“Being honest may not get you a lot of friends but it’ll always get you the right ones” -- John Lennon
Honesty is not insensitivity or insisting on having things your way. Honesty is letting someone else see who you really are. So when I read this quote by Lennon, I think it tells a truth that is deeper than it seems. He is not talking about there being “right” and “wrong” people out there, but about how we find the right people to love us. And coming from a man who was "loved" by millions and projected on by nearly all of them, I feel he might have known something about being loved for who you seem to be versus who you are.
Sometimes when we are dating or meeting new people, our approach is to try and be as likable as possible. This is nice, to an extent. We can learn new things about ourselves and find genuine new interests and passions that we may never have discovered on our own. But what happens when we try so hard to be likable that we appear to be someone we are not? One possibility is that we may end up never feeling truly loved. Or believe we have to perform to be loved. Finding the right match for you, whether a partner or a friend, will require you to show them who you are, to be honest about what you like, what you find funny, what your limits are, what you believe in, where you want to go. Then if they like you it is real. You can assume they will still like you when you are too tired or stressed or over putting up a front.
Dating, and early stages of any voluntary relationship, is the time to be honest. It may, as Lennon said, lead to some people stepping away as your mismatches become clear. But ultimately it may led you to the people who will recognize the colorful mosaic of who you have become, people who will hear what you have to say even when it is hard to hear, people who will be great partners in building the life that is truly right for you. I say it is worth the risk. Be honest and trust that the right people will find you fascinating.

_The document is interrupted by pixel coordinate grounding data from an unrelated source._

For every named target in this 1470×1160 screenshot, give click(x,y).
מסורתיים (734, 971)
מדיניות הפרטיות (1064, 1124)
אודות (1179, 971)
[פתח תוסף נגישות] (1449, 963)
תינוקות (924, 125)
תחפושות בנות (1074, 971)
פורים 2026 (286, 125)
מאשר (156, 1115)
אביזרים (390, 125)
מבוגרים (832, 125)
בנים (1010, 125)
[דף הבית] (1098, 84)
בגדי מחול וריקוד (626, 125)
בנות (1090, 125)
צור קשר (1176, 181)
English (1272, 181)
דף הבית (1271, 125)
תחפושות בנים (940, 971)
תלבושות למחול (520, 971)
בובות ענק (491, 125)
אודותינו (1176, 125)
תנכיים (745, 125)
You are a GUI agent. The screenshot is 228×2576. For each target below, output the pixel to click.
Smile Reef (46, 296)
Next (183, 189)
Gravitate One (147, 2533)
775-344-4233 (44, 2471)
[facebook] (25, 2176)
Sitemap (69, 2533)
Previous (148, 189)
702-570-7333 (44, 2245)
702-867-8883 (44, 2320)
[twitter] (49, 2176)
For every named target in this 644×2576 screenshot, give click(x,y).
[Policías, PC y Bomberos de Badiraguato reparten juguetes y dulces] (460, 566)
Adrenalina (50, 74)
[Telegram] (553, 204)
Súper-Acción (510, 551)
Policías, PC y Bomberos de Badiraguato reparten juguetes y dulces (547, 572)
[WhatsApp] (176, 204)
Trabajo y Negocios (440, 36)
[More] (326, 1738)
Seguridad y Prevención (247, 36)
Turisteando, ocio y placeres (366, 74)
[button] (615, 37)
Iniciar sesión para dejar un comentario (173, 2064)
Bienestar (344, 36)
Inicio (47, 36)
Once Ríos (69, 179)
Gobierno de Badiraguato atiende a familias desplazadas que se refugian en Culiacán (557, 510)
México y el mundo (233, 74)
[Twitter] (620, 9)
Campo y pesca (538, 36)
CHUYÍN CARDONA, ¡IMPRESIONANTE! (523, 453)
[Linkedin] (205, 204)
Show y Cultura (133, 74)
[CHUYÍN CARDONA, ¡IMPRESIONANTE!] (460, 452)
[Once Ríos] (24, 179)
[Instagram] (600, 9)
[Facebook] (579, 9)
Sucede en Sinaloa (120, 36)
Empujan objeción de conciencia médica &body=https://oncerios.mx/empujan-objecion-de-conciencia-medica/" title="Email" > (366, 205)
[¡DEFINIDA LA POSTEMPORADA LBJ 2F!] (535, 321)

Recently I was out with a new friend and I felt like I might be getting the vibe that this person was interested in me sexually. Since I am not available for a new sex partner at the moment, I wanted to address this clearly and quickly so there was no confusion, so I said something along the lines of, “just so you know I am only available to be non-sexual friends”. Now here’s where it got interesting. My friend became really flustered and started apologizing for offending me. Now I am fairly certain I did not appear offended, I wasn’t even blushing. Because I didn’t think anything bad had happened here.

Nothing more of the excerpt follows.